4. D'une part, la cour, qui a suffisamment motivé son arrêt sur ce point, a pu, sans erreur de droit, estimer que les faits reprochés à M. A étaient constitutifs d'une faute de nature à justifier légalement une sanction, même si les propos incriminés avaient été tenus au sein d'un groupe de discussion composé de collègues et si ces échanges étaient intervenus, en partie, en dehors du service.

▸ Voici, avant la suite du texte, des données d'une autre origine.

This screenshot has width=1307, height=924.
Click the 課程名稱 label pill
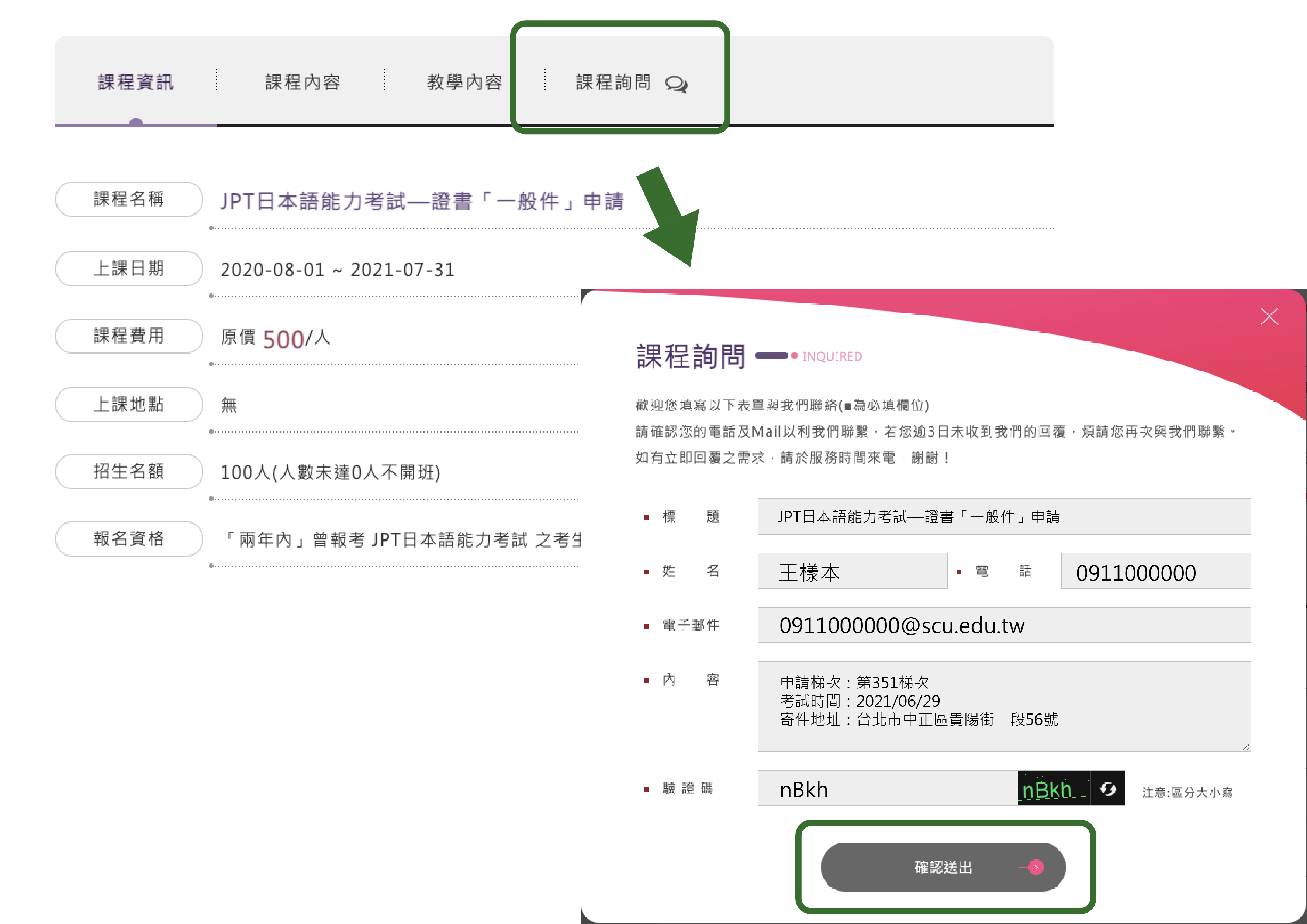129,199
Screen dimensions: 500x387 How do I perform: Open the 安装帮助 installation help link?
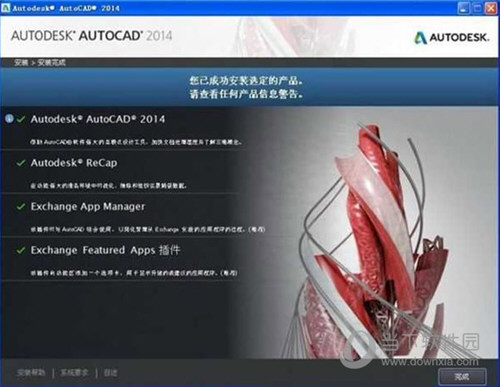tap(31, 373)
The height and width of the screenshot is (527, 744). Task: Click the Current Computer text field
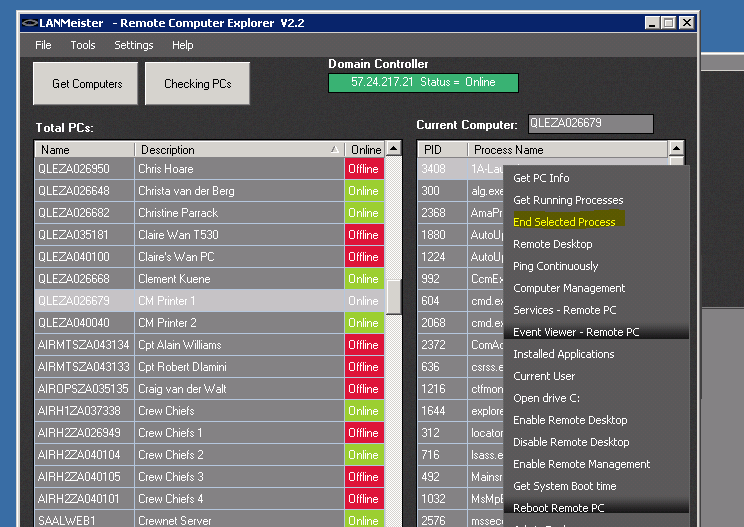591,124
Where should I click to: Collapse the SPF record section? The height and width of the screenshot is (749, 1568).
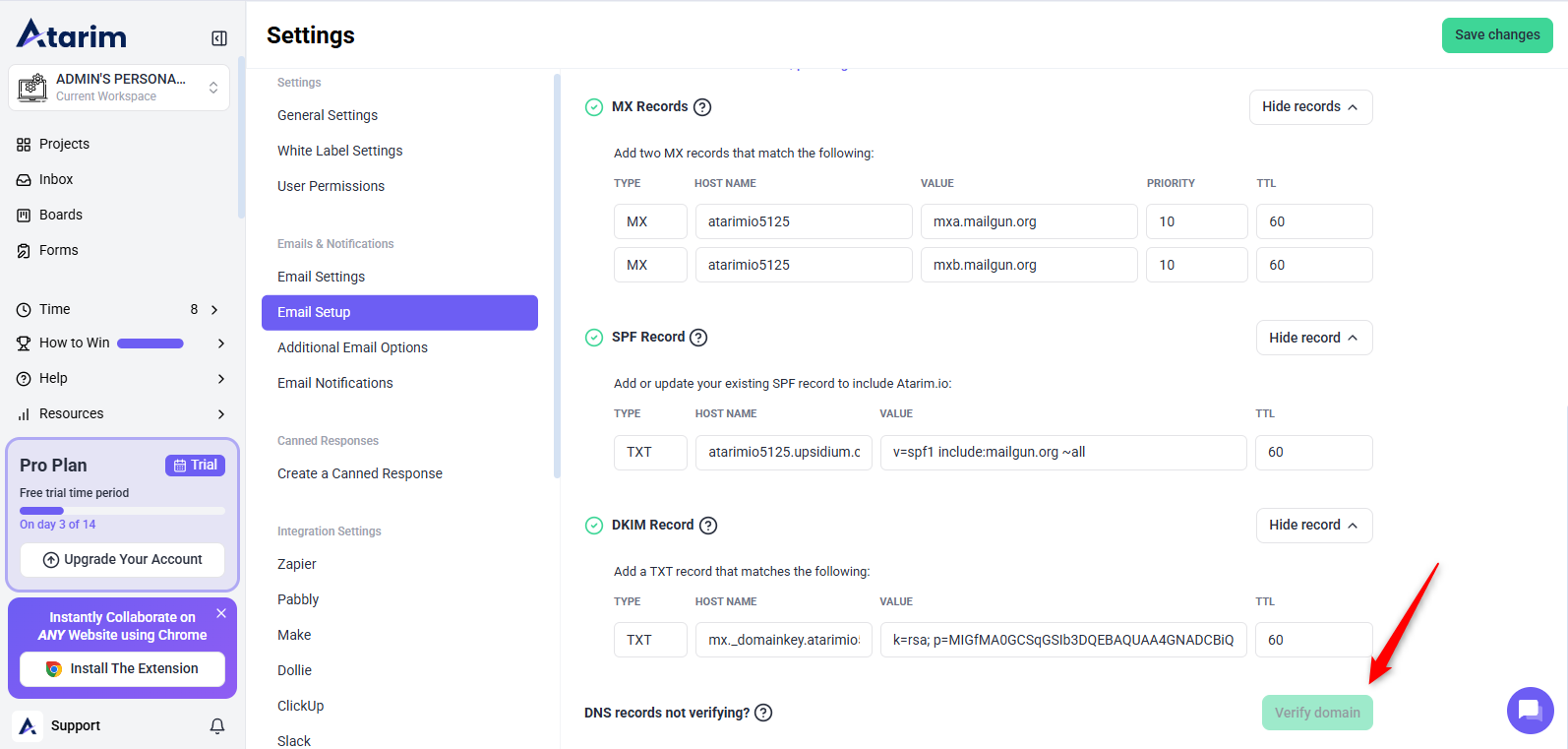[x=1313, y=338]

5. D'autre part, l'appréciation du caractère proportionné de la sanction au regard de la gravité des fautes commises relève de l'appréciation des juges du fond et n'est susceptible d'être remise en cause par le juge de cassation que dans le cas où la solution qu'ils ont retenue quant au choix, par l'administration, de la sanction est hors de proportion avec les fautes commises. En jugeant qu'eu égard à la gravité des manquements commis par l'intéressé, par nature incompatibles avec la qualité de fonctionnaire de police, et alors même que ce dernier pouvait se prévaloir de bons états de service, les faits qui lui étaient reprochés justifiaient la sanction de la révocation, la cour s'est livrée à une appréciation des faits de l'espèce qui ne conduit pas au maintien d'une sanction hors de proportion avec les fautes commises.

6. Il résulte de ce qui précède que le pourvoi de M. A doit être rejeté, dans toutes ses conclusions.

D E C I D E :

--------------

Article 1er : Le pourvoi de M. A est rejeté.

Article 2 : La présente décision sera notifiée à M. B A et au ministre de l'intérieur et des outre-mer.

Délibéré à l'issue de la séance du 13 décembre 2023 où siégeaient : M. Christophe Chantepy, président de la section du contentieux, présidant ; Mme Isabelle de Silva, M. Jean-Philippe Mochon, présidents de chambre ; Mme Fabienne Lambolez, M. Olivier Yeznikian, M. Cyril Roger-Lacan, M. Laurent Cabrera, M. Stéphane Hoynck, conseillers d'Etat et Mme Catherine Moreau, conseillère d'Etat en service extraordinaire-rapporteure.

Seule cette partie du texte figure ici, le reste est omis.